Institut du Porc IFIP

Évaluation des rejets d’azote, phosphore, potassium, cuivre et zinc des porcs (nouvelles références Corpen NPK pour les lisiers)

Afin de tenir compte des évolutions des conditions d’élevage, de nouvelles valeurs de rejet d’azote, phosphore, potassium, cuivre et zinc des porcs ont été déterminées dans le cadre d’un réseau d’experts pluridisciplinaires (RMT « élevage et environnement »).

Depuis les dernières références CORPEN de 2003, les conditions de production et les performances des porcs ont évolué avec un alourdissement des poids d’abattage, une augmentation de la productivité numérique des truies et une amélioration de l’indice de consommation. Ces évolutions peuvent influencer les rejets à la hausse ou à la baisse.     

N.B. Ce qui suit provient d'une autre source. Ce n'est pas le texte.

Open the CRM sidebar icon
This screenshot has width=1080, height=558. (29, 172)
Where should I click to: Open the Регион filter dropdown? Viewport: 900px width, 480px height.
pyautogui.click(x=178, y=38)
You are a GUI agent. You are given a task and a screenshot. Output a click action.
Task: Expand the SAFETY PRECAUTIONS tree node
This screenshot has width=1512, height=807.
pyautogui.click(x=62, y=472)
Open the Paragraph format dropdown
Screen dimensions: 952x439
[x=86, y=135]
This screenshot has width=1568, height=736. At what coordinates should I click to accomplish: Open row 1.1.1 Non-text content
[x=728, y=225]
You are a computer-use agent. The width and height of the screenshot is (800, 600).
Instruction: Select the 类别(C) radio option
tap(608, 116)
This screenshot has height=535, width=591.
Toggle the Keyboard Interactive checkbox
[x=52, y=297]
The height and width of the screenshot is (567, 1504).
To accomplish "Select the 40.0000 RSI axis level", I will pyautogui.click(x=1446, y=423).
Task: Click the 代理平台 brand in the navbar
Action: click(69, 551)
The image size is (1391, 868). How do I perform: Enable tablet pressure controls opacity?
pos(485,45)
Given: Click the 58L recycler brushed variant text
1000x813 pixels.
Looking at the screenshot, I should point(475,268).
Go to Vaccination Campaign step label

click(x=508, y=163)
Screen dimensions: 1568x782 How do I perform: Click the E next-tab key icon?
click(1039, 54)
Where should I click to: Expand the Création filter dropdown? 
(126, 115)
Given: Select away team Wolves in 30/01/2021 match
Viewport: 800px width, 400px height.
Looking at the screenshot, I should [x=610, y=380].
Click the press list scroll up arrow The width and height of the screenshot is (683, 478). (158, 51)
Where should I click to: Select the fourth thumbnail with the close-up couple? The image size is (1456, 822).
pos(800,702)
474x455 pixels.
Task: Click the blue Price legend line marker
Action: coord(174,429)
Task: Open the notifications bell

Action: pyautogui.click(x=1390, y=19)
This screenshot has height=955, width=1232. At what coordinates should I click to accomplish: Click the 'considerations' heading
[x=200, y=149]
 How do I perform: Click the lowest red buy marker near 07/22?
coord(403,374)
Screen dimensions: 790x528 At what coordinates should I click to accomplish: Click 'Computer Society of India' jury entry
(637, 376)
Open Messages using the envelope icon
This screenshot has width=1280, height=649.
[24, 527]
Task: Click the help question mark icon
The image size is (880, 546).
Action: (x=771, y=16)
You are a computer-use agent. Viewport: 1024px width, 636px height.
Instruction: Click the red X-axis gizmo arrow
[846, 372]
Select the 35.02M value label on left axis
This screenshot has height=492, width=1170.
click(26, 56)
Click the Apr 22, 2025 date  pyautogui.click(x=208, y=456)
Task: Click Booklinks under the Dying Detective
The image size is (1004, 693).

Comme pour les références précédentes, deux modes de détermination des rejets sont envisageables : l’utilisation de références moyennes par animal et le calcul d’un Bilan Réel Simplifié (BRS) qui tient compte de la situation réelle de l’élevage. La reconnaissance administrative du BRS (Arrêté du 11/10/2016) constitue une réelle avancée pour la filière porcine. Le Bilan Réel Simplifié s’utilise sur la base du volontariat. Les élevages de porcs ayant un Indice de Consommation global très inférieur à la moyenne des élevages de porcs français (2,82 – IFIP, 2016) excrètent moins d’azote et de phosphore que les valeurs forfaitaires. Ils peuvent avoir un intérêt à y recourir, surtout dans les zones à forte pression environnementale.   

Par rapport aux valeurs de 2003 (références CORPEN), la principale modification concerne la proposition de références d’excrétion pour les porcs charcutiers élevés sur caillebotis avec raclage en V. Par rapport à la référence « caillebotis » sur préfosse, le rejet en N, P et K est respectivement de + 6 %, - 6 % et - 4 %. Ils tiennent compte d’une légère amélioration de l’Indice de Consommation mais aussi d’une moindre volatilisation de l’ammoniac (d’où l’augmentation pour le N). Des valeurs de rejet sont également proposées par phase liquide/solide et selon qu’il y a compostage de la fraction solide ou non.
Pour les autres modes de conduite, les valeurs de rejets en N et P ont peu bougé (voir tableau) compte tenu des impacts aux effets opposés : augmentation des poids vifs d’abattage de 112 à 118 kg et baisse de l’Indice de Consommation du porc charcutier de 2,86 à 2,76.          
Pourcentage de variation des éléments épandables entre 2003 et 2016 (lisier, biphase)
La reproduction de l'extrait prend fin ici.